What? Isn’t that what every good mother does?

I mean, I’m not a savage. I started by aiming for the kids’ knees to test out the waters. It wasn’t until I saw that they were ALL ABOUT this game, that I began aiming for their heads. Haha! Oh please – they loved it! I beaned my daughter twice and even got some grass in her mouth. What??!? She was laughing uproariously and so was Caleb as he chased me all over the park with his arms loaded with cut grass. By the end, neighborhood kids had joined in on the action and I was begging for mercy from them all.

And even though I had to push the stroller home for about a half a mile with itchy grass inside my sweaty clothes (those kids have surprisingly good aim), it was worth it. I felt energized and connected and needless to say, we all had a blast.

And I realized… That – that right there was the key to being a satisfied parent. I hear a lot of moms talk about how frustrating it is to spend day in and day out with their kids. How they’re constantly trying to find activities to get them through. And I get it, I really do. I’m a huge proponent of creating structure – not just for kids, but for the sanity of parenthood as well. But free play – spontaneous, free play where YOU, the parent, are a participant in your child’s play…Is not only what your kids desperately want from you, it is what will bring this parenthood thing full circle. You will find the joy you’ve been missing when you are truly present with your kids, participating in their lives, not just trying to force them into the shape of YOUR life.

So much of the frustration of parenting comes from mentally attempting to be in two places at once. For instance; desperately wishing you were napping instead of playing dress up with your child, or burying your head in your phone while building yet another train track with your child. This mental duplicity is not fun for your child and it’s not fun for you.

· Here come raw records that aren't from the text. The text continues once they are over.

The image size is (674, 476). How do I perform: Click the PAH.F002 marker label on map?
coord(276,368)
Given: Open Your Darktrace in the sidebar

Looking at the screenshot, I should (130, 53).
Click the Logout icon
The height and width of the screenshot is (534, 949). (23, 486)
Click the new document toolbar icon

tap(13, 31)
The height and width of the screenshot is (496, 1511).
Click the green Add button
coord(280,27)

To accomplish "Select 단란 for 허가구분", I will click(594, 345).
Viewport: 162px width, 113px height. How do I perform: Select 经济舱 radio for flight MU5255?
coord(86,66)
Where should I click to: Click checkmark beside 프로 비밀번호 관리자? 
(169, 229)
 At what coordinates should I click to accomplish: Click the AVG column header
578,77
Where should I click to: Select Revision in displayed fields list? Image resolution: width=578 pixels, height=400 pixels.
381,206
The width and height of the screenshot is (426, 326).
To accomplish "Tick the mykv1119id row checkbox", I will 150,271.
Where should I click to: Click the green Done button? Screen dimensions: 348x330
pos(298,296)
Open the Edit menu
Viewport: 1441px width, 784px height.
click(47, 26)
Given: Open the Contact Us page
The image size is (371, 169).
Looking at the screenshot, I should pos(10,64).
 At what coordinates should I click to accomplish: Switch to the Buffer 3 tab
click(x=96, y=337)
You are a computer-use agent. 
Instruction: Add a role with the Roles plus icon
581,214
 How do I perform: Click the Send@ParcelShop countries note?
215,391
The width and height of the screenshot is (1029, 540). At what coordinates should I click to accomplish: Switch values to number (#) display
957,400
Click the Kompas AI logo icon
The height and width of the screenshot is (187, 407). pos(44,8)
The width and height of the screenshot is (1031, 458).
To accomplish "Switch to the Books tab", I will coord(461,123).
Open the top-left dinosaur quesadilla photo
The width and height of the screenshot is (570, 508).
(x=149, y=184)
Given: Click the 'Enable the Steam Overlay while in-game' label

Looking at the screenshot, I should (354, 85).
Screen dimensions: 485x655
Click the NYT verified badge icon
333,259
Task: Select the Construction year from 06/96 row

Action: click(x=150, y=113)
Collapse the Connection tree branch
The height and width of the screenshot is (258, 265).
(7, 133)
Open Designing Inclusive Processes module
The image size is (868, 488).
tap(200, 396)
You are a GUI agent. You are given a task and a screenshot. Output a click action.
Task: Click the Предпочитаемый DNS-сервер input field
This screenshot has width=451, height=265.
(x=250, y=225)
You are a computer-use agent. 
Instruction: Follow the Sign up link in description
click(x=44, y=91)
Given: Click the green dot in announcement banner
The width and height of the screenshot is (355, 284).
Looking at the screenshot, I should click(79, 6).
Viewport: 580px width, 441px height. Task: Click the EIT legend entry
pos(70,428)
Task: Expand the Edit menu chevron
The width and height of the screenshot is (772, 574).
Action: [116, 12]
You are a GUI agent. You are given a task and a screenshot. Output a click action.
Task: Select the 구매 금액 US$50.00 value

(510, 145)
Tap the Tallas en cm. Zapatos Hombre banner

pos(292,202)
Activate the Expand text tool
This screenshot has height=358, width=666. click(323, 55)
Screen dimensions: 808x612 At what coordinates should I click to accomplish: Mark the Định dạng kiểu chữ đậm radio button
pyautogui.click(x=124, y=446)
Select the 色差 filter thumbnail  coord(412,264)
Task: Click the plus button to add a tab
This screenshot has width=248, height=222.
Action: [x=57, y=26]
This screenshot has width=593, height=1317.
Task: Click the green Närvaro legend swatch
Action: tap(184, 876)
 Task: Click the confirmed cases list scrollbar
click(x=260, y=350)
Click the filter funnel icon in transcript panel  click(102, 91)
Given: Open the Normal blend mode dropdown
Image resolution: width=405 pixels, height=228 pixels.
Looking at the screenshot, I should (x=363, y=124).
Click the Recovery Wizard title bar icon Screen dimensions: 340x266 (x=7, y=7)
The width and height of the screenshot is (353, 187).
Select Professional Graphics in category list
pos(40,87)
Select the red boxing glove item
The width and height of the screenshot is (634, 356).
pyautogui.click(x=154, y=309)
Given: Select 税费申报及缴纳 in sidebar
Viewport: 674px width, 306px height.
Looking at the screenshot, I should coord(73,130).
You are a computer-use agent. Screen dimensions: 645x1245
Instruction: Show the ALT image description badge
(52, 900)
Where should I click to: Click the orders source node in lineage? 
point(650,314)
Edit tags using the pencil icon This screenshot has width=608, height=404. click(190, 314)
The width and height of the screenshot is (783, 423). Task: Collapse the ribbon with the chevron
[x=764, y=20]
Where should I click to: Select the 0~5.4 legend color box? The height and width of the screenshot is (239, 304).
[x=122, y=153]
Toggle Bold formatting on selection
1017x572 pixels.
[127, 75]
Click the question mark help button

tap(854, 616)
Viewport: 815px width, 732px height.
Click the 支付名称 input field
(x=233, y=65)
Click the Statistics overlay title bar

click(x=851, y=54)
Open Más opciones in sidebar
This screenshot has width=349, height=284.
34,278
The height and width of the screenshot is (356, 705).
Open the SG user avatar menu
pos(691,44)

I have this memory from my childhood… A nondescript summer afternoon where my little sister Becky and I convinced my Mom to play with us. On this lucky day, we convinced Mom to come outside and play PIG with us. PIG is a simple basketball game where, when one person makes a basket, the next person has to make that same shot. If you don’t make it, you get a P. And if you don’t make the next one, you get an I. That day, our rules dictated that, once you got the final G of PIG, the loser’s punishment was to walk around the driveway snorting like a pig. So for this particular game, we had a video camera and we video taped my mom’s inevitable loss and her snorting punishment. Of course my sister and I thought it was hilarious to see our mom snorting like a pig, and because we now had videotaped evidence, the fun was on instant replay… But truthfully, I don’t think it was really the fact that we succeeded in reducing our mother to impersonating swine that made that day so fun. It was the experience of playing with our Mom and watching her laugh too, and knowing that she was participating in our world for a moment. That’s what made it special.

Obviously parents are incredibly busy. We can’t always participate in the games and imaginary world in which our kids live, and truthfully, they need to build that skill of entertaining themselves and discovering independence anyway. But my suggestion is, when you are with your kids, BE with them. Get down in the dirt with your kid, be ALL IN. Let go of that mental list of people you need to call back, doctor’s appointments you need to make, the bill you need to pay, what you’re going to make for dinner. Forget it all for the moment. You can’t do anything about it then anyway. Forget it all and BE THERE. Not only will you make your kids’ day and possibly a lasting memory, but YOU will be happier and YOU will find joy in the moment instead of frustration.

Most likely, you will find out that your kids are actually pretty hilarious and really really stinkin’ creative and that you used to be that way, too. And maybe you’ll even rediscover that there’s an echo of playfulness still inside you.

Then, turn that echo into a Tarzan holler, get down in the dirt and BE ALL IN.